>> Start

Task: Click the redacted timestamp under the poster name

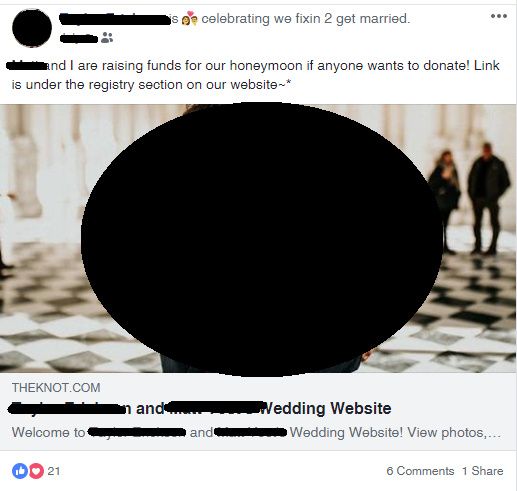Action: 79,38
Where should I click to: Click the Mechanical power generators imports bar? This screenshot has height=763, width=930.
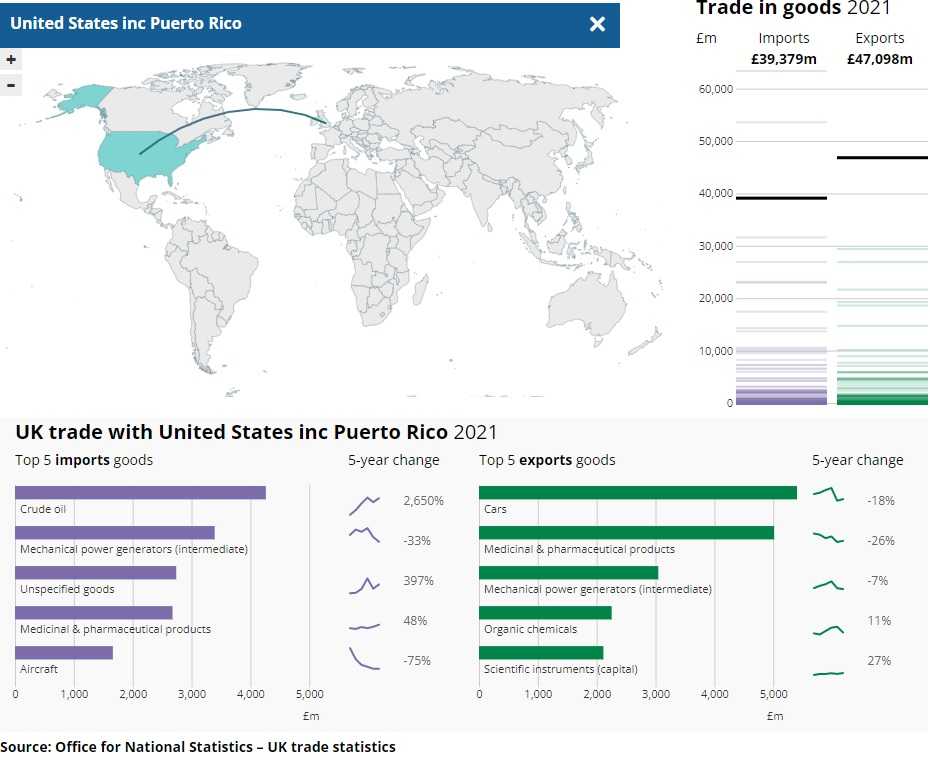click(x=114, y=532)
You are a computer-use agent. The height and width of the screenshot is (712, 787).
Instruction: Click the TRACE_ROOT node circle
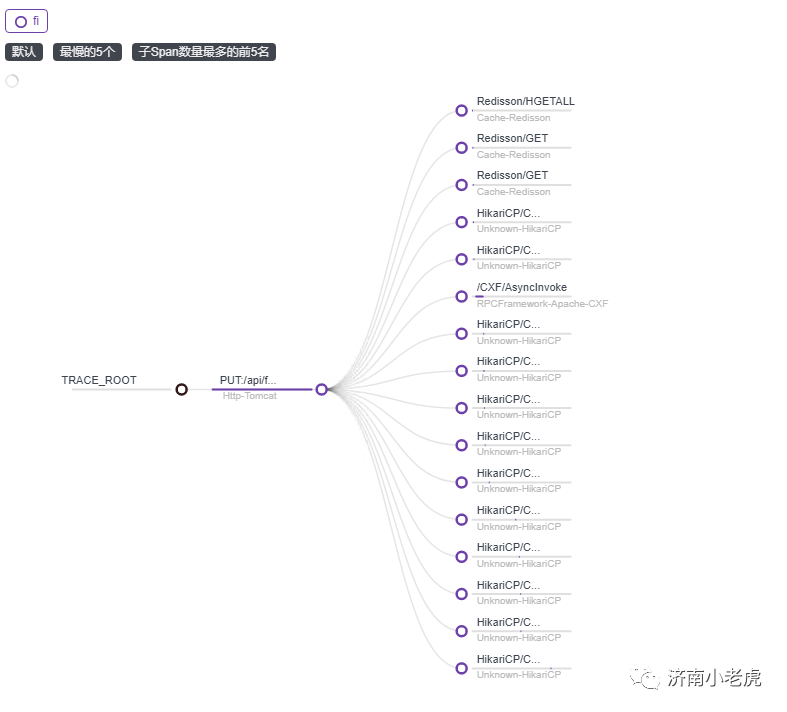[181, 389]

>> End

→ **GOAL**:
Copy the records above word for word, and leave the pictures out of your copy.

→ **RESPONSE TO THE TASK**:
Task: Click the redacted timestamp under the poster name

Action: 79,38
Where should I click to: Click the Mechanical power generators imports bar? This screenshot has height=763, width=930.
click(x=114, y=532)
You are a computer-use agent. The height and width of the screenshot is (712, 787).
Instruction: Click the TRACE_ROOT node circle
[181, 389]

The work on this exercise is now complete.